## Aim
From the passage below about Perkins, explain why he says he and the woman he joined loved living in "the slums of Woodstock." Answer in one to three sentences.

## Selected passage

=-=-=-=-=

78. When the odds are overwhelmingly against you, yield, but never surrender.
He married at 17, sped through college, and moved to New York at 20 with his artist wife and young daughter. "I hit the ground running," he says. He wrote for the Village Voice and New York Times Book Review, hanging out with such literary notables as Andrei Codrescu, Janine Pommy Vega, and Samuel R. Delany while renting a series of Lower East Side apartments. His one-act play "Death of the King of Harlem" premiered in Greenwich Village in 1966, and he soon became an editor at Tompkins Square Press.
Shortly after their second daughter was born, Perkins's wife took her own life. He was 25 and a widower, raising two daughters. "I got other people to help," he says, but the girls traveled with him. "They were dancing on tables in Madrid." When he was hired to write a screenplay for Cannon Films, they spent a year in Europe, traveling to London, Spain, Italy, Tangiers, Greece, Scandinavia, and Paris.
Next came two years in Brooklyn, where Perkins wrote the memoir Double Dealer. "My best book, and it's never been published," he says ruefully. He moved to Woodstock in 1972, joining a woman he'd met. "We lived in the slums of Woodstock," he deadpans. "We loved it. It was the country. After Brooklyn, a pure delight." Three years later, he bought the house in Glenford and joined the volunteer fire company.
431. Ethics simplified: what we owe to others is the best of ourselves.

=-=-=-=-=

## Information provided
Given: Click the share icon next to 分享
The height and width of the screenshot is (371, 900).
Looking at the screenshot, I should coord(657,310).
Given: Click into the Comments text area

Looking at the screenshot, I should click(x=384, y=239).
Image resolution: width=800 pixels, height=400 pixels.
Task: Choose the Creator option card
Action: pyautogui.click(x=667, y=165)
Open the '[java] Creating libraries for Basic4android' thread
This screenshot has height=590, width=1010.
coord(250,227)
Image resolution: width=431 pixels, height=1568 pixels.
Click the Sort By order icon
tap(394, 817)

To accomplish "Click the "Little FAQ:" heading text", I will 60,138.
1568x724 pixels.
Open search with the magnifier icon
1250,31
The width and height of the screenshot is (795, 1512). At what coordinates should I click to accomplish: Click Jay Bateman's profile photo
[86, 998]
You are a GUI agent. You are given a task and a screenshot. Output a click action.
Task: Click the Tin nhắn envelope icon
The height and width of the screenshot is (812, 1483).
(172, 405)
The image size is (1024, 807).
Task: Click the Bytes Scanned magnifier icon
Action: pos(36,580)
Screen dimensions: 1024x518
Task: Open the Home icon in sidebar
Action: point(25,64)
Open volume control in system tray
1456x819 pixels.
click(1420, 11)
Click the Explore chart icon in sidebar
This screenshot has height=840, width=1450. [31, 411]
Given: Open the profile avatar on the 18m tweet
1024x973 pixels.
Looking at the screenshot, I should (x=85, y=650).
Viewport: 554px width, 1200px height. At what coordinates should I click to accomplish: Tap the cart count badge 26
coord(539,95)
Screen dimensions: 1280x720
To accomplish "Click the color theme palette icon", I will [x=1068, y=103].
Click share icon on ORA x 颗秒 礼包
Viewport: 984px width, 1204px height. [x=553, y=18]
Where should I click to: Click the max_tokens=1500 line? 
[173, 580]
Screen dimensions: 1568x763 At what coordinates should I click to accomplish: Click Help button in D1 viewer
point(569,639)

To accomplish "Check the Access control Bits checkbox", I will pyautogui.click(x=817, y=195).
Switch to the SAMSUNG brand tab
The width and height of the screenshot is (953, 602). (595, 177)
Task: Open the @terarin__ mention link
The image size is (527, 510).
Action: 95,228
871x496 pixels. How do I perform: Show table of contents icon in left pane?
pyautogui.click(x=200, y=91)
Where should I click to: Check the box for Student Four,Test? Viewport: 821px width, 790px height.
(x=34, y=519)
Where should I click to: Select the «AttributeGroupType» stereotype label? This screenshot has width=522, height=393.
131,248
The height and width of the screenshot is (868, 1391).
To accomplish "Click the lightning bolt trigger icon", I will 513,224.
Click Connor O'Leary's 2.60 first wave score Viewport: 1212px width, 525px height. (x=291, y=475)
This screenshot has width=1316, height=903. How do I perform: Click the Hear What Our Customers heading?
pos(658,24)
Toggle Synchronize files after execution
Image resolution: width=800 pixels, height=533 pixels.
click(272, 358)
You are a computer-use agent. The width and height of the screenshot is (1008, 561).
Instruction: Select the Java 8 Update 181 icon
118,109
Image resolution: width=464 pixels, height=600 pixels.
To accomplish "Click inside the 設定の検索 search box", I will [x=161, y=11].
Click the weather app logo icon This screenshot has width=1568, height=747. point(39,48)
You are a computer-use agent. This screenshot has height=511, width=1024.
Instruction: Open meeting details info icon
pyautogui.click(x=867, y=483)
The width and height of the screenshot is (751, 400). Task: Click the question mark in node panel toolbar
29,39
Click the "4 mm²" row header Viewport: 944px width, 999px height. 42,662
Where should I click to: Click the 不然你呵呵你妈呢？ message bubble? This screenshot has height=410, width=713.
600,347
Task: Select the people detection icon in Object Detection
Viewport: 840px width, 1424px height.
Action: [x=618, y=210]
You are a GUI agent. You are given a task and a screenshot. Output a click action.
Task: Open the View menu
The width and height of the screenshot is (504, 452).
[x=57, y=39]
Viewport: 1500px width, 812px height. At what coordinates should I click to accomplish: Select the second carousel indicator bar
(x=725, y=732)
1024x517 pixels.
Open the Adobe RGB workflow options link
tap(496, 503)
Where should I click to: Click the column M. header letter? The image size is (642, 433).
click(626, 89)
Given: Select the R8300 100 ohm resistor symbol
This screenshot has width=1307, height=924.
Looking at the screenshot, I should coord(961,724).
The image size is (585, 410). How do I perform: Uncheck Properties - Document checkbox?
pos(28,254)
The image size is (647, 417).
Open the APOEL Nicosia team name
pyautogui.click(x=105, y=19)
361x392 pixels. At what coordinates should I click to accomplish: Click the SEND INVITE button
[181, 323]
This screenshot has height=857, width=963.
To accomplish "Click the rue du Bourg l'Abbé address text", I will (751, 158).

=-=-=-=-=

## Result for this exercise
Perkins says they loved it because Woodstock was the country. Coming after his two years in Brooklyn, it was "a pure delight."